His only reason for going would be to see me
I think this is the crux of the thing. There's a big difference between someone attending a public event and seeing you performing there, and somebody coming to a public event specifically to see you performing. Think of the emotional difference when you though it was the former, and then they say 'I only really came here to see you.'
Also the difference between performing in, say, someone's local pub where they go every night as a matter of course, or them following you round the country to see you in every pub you play in. It's just really really different, emotionally, and I don't think there's anything unusual about having a boundary with one and not the other. Many people feel uncomfortable performing in front of people they know, and if the people they know are worth their salt, they'll respect that.
I don't think it matters what the boundary is. It's healthy to respect it. You can't make yourself not have it, and more than you can say 'Oh look, a spider! Don't be scared.' to an arachnophobe. Well, you can, but you'd be insensitive to, if you knew of their phobia, and the arachnophobe would do well to stay away from you.

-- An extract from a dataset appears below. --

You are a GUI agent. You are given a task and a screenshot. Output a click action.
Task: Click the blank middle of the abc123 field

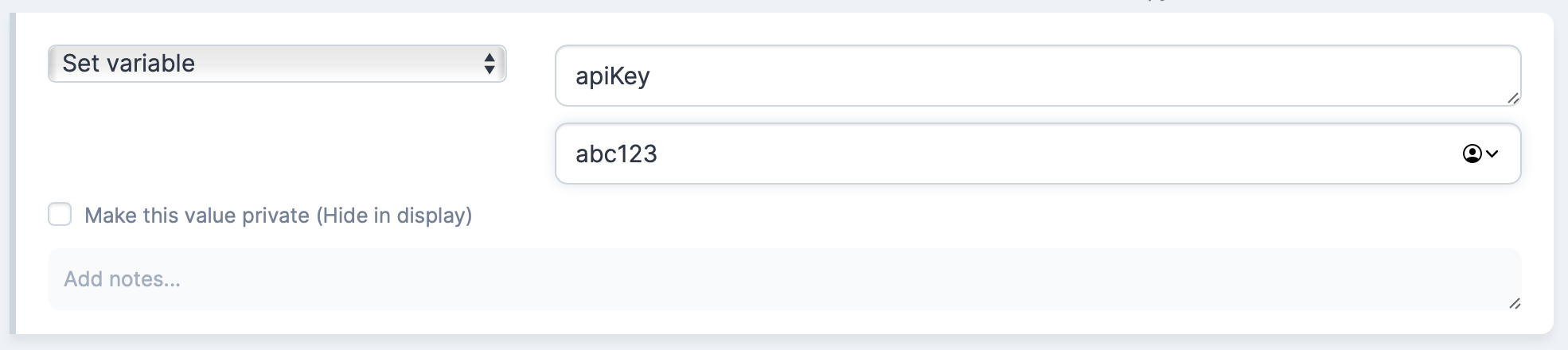(x=1035, y=154)
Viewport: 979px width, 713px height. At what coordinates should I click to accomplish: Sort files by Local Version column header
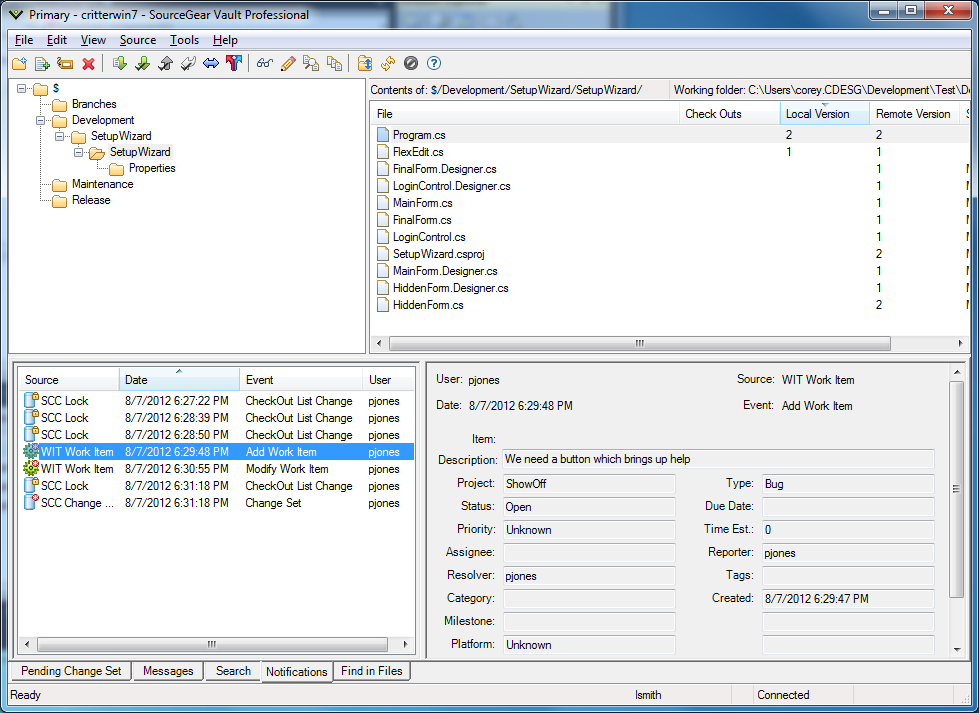pyautogui.click(x=817, y=114)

The only time this is damaging to relationships is if you can't do something that's vital to the other person for them to actually have a relationship. Like 'I can't talk about my emotions', or 'sex is a no-no.' But even in those situations, it's about finding the right person, who doesn't make you feel pushed.
I do let people in very slowly but I'm also open about it and why it's necessary for me
This is healthy, although I'm not sure why you're feeling the need to explain yourself to people. This is what I'm talking about with the self judgment. Nobody ever feels the need to say 'I let people in at an average pace!', because there's nothing to defend. You're feeling you have to explain it to people because you think they'll otherwise be critical of it.
What's wrong with letting people in slowly? Why not just do that, solid in your boots, and see who sticks around?